A novidade deve ser implementada em até 60 dias, conforme estimativas do órgão. “As informações (já disponíveis na ferramenta) vêm de plataformas e remessas feitas obrigatoriamente pelos municípios. A legislação atual, no que se refere à Covid-19, determinou que as cidades, dentro de seus portais de transparência, tenham a informação clara de todas as compras feitas para o combate à doença”, explicou Carlos Pavan, chefe de gabinete da presidência do TCE-MG.

Com isso, a Corte vai replicar as informações categorizadas que serão recebidas e as disponibilizará pelo aplicativo. “Isso também vai permitir o acompanhamento de outras autoridades que queiram saber o que cada município adquiriu em relação ao combate à Covid-19”, acrescentou.

Atualmente, o TCE-MG está fechando os últimos detalhes da plataforma que os municípios já utilizam para transmitir as informações à corte. A partir da próxima semana, os técnicos vão começar a orientar as cidades a respeito da necessidade de discriminação dos gastos exclusivos para o combate à pandemia. “Como o tribunal conhece a realidade dos municípios e sabe que muitos têm dificuldade para isso, estamos oferecendo um modelo em que ele possa colocar (as informações de gastos com a pandemia)”, explicou Pavan.

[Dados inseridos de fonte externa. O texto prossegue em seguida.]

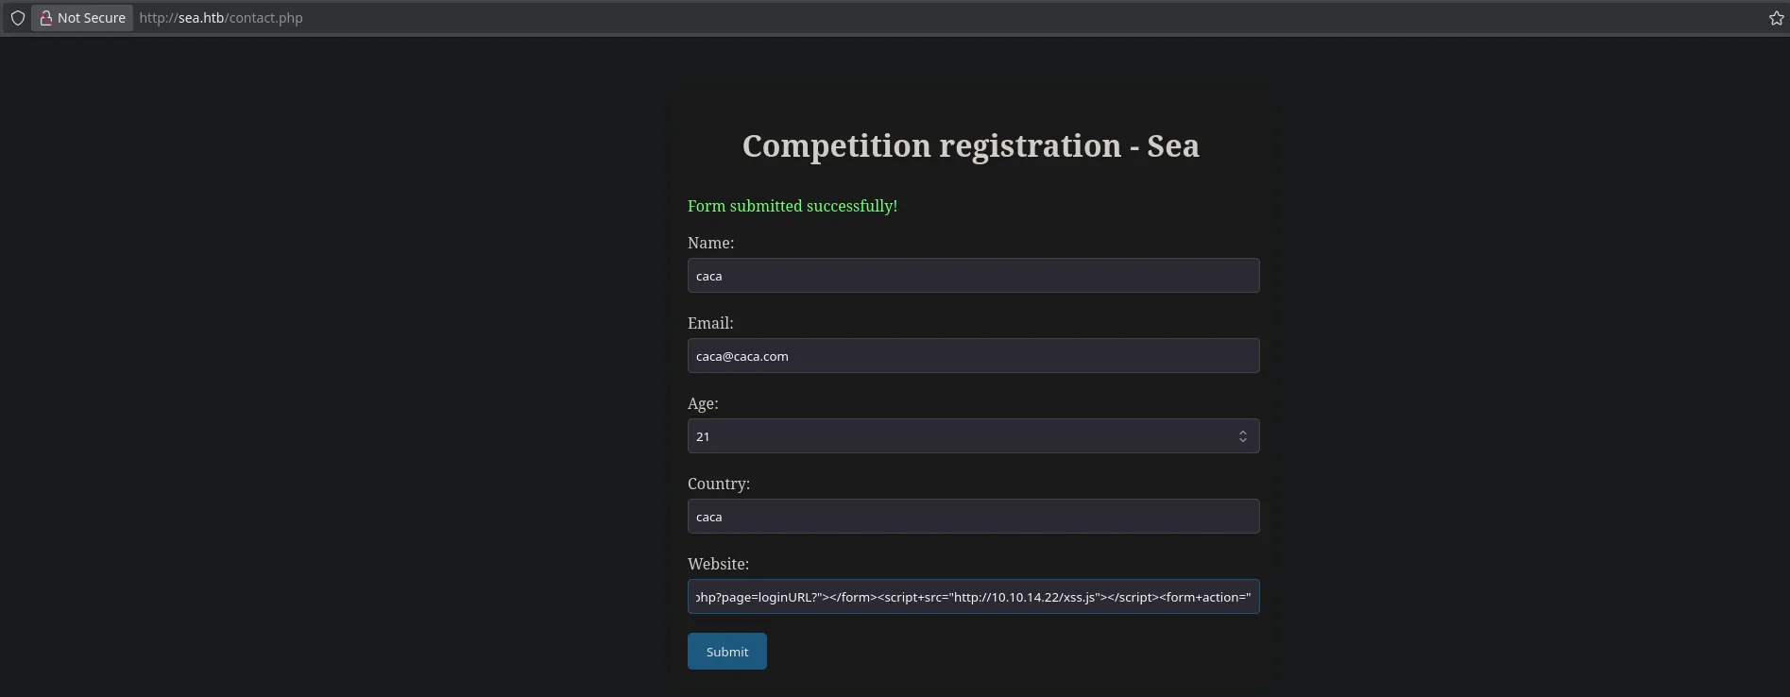Click the "Age:" field label
This screenshot has width=1790, height=697.
(x=703, y=403)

Desde o lançamento, em 16 de dezembro do ano passado, até o dia 28 de fevereiro, o Lupa de Minas foi acessado 40 mil vezes. Apesar de não haver mensuração se houve crescimento da procura pela ferramenta para fiscalizar os gastos municipais, o TCE estima que os dados mais atualizados sejam de 60 mil acessos. “Pode parecer pouco, mas considerando que o lançamento foi em dezembro, tivemos férias e carnaval, é um número bastante significativo”, argumenta Pavan.